Pequim 2008

Amnistia Internacional faz cinco propostas pelos direitos humanos ao Presidente da China

A um mês da inauguração dos Jogos Olímpicos, a Amnistia Internacional divulgou uma carta aberta ao Presidente da China, Hu Jintao na qual faz cinco propostas para melhorar a situação dos direitos humanos naquele país.


 "Acredito que satisfazer estes cinco pontos fará muito para que se recordem estes Jogos não só como um progresso desportivo mas igualmente no terreno dos direitos humanos", escreve a secretária-geral da Amnistia Internacional, Irene Khan, na carta divulgada na noite de segunda para terça-feira na capital britânica.

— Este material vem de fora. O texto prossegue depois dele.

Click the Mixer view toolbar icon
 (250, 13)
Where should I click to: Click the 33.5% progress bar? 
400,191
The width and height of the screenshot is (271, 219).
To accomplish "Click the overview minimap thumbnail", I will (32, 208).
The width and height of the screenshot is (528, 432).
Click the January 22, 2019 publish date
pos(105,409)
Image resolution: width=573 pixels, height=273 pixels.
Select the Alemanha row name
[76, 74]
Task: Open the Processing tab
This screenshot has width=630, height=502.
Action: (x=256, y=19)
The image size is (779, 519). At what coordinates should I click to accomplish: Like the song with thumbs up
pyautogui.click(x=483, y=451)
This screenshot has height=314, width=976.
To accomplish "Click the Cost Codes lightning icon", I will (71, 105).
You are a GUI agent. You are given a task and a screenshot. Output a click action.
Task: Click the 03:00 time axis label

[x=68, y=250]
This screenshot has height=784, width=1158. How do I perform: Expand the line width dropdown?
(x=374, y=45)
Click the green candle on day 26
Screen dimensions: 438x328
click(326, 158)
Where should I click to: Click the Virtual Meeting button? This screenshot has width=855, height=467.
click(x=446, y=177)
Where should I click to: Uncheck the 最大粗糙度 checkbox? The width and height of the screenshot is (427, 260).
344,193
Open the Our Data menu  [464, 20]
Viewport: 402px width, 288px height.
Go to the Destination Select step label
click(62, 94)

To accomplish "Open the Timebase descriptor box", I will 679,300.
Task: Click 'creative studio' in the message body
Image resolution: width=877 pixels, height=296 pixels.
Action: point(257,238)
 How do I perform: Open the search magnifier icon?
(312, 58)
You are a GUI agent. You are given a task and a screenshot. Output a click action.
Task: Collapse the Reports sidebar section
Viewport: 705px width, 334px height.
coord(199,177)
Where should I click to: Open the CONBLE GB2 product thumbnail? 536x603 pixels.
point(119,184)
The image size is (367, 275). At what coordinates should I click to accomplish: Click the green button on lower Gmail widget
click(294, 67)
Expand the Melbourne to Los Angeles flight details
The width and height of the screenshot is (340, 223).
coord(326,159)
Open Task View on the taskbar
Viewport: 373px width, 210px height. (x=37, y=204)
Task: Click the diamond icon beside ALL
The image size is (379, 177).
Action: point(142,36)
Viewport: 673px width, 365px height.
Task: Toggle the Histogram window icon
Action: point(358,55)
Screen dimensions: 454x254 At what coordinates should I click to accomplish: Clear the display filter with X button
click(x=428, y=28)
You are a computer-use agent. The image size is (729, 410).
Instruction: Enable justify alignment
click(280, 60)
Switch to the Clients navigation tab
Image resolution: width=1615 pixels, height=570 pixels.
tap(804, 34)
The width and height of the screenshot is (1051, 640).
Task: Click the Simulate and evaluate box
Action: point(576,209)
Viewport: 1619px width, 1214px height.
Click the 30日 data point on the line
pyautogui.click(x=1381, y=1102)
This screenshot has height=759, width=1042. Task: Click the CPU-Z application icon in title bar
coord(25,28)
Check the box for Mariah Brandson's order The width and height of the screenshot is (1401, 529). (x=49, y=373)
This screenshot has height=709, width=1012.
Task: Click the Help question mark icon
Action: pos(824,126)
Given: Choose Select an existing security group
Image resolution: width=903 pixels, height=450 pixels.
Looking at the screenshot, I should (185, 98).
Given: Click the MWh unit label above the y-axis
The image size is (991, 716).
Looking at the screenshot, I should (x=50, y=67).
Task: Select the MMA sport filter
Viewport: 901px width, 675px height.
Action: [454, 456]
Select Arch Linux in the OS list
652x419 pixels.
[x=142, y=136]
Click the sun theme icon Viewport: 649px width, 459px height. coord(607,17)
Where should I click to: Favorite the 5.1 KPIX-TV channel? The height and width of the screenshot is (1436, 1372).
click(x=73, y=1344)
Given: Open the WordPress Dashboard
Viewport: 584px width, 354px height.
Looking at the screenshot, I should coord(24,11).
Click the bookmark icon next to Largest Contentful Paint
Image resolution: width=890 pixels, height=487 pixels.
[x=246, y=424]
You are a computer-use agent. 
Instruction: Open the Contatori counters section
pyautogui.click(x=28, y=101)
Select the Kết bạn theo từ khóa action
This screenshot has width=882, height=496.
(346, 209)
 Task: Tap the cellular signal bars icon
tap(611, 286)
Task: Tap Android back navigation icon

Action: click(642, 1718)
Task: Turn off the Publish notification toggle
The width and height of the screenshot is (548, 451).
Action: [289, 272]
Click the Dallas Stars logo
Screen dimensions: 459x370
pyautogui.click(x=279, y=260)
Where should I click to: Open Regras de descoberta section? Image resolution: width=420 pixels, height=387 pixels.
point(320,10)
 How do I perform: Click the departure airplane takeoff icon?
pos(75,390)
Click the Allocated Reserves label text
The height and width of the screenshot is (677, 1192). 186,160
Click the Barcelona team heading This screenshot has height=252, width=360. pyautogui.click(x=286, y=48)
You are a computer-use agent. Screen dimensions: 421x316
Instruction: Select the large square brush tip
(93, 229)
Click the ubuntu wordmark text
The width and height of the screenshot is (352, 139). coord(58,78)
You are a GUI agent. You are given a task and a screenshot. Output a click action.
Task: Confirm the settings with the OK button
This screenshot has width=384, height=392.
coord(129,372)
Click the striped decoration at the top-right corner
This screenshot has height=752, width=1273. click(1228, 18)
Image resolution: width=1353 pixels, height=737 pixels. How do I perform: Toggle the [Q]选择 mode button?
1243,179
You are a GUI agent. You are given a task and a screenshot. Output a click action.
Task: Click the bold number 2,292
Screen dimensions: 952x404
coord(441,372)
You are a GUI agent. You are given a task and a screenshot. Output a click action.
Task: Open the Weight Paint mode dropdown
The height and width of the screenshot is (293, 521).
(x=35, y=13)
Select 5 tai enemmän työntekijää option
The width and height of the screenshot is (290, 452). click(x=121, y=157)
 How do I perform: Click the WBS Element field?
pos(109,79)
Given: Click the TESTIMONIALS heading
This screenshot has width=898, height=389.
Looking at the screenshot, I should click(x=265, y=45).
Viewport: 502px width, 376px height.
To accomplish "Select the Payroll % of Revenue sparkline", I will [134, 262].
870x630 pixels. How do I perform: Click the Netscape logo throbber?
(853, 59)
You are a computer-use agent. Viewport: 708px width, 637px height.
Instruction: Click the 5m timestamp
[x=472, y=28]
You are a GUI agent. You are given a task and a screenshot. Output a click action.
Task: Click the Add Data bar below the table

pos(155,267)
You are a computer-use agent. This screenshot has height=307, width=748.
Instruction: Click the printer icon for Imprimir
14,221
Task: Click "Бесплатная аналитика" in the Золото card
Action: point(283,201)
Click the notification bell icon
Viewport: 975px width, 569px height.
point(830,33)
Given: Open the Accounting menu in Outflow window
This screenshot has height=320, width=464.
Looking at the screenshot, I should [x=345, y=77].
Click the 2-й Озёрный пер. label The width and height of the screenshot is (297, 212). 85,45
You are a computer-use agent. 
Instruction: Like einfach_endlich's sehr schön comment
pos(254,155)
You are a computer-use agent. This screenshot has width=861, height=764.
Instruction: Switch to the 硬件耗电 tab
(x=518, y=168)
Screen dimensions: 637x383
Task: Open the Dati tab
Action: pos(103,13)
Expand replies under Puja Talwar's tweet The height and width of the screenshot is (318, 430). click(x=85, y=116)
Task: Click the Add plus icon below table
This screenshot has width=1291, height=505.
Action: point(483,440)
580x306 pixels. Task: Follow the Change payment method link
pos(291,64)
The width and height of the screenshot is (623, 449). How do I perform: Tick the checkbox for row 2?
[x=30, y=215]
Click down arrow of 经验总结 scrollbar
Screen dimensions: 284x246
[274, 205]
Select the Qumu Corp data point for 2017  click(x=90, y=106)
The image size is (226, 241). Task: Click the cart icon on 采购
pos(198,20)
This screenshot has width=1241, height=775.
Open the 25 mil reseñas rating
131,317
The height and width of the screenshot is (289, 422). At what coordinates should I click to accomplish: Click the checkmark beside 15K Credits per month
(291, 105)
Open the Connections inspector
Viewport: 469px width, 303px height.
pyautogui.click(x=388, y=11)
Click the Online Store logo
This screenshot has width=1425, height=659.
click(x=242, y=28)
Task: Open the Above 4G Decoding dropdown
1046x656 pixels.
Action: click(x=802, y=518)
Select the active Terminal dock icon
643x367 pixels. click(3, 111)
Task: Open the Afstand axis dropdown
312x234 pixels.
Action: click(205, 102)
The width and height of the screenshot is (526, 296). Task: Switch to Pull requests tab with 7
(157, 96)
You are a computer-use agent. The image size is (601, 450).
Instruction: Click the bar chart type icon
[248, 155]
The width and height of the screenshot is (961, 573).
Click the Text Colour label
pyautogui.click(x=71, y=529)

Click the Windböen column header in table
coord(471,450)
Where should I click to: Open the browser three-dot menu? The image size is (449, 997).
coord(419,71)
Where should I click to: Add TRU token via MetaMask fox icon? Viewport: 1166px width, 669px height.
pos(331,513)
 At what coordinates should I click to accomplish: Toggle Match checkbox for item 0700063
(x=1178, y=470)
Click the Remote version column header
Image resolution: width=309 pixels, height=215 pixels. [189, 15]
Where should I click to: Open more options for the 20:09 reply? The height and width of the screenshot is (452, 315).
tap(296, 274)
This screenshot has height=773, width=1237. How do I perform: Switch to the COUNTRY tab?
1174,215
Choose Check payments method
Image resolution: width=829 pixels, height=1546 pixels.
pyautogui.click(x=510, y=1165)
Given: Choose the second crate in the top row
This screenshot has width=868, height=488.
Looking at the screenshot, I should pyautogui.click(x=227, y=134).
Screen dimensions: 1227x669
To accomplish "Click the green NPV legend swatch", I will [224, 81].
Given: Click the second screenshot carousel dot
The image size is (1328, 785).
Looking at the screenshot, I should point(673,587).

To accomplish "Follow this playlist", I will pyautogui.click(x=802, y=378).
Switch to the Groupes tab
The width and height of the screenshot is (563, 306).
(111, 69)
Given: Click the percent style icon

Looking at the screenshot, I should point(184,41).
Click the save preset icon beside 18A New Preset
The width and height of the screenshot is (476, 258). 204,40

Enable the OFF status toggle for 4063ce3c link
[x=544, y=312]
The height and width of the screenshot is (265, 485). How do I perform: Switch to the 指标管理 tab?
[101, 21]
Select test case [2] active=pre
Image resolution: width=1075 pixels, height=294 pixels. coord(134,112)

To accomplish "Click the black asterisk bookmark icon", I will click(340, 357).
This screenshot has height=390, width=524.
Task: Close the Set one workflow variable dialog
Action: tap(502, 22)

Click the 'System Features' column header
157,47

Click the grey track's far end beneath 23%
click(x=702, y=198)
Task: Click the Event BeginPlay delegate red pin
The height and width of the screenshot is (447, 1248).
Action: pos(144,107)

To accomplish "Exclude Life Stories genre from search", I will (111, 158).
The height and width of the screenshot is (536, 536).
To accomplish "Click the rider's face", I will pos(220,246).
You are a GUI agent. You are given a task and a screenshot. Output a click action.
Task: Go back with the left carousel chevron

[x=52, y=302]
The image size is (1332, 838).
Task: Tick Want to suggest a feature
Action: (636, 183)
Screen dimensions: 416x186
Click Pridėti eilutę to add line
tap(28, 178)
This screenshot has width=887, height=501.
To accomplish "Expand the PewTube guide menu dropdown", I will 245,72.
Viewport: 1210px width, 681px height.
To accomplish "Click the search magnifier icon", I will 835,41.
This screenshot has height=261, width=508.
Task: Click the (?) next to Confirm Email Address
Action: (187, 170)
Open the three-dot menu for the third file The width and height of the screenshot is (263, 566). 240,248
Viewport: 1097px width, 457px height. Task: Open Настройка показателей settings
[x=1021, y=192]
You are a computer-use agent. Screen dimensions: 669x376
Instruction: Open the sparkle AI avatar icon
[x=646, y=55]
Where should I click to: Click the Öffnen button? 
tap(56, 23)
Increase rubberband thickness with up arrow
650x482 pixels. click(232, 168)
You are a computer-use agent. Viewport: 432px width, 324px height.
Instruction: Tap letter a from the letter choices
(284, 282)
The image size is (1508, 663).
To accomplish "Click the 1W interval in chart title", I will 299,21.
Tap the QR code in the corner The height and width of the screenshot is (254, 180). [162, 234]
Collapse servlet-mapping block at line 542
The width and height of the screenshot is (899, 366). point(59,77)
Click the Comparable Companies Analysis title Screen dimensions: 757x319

    Irene Khan apela a Hu Jintao para "libertar todos os prisioneiros de opinião, impedir a polícia de proceder a detenções arbitrárias de signatários de petições, tornar pública a totalidade das estatísticas sobre a pena de morte e pôr em prática uma moratória sobre as execuções".

    A líder da Amnistia Internacional reclama igualmente que Pequim proporcione "uma liberdade total" aos média e preste contas sobre "todos os que foram mortos ou detidos na sequência das manifestações de Março no Tibete".

    A Amnistia Internacional, escreve Irene Kahn, reconhece "os esforços" do Governo chinês em matéria de direitos do homem, considerando-se "encorajada pelo progresso aparente criado pela redução do recurso à pena de morte".

    Irene Kahn lamenta, no entanto, "o efeito negativo que teve a preparação dos Jogos em alguns domínios dos direitos do homem", citando a perseguição a militantes dos direitos do homem e a "limpeza" de Pequim através do recurso acrescido à "reeducação pelo trabalho".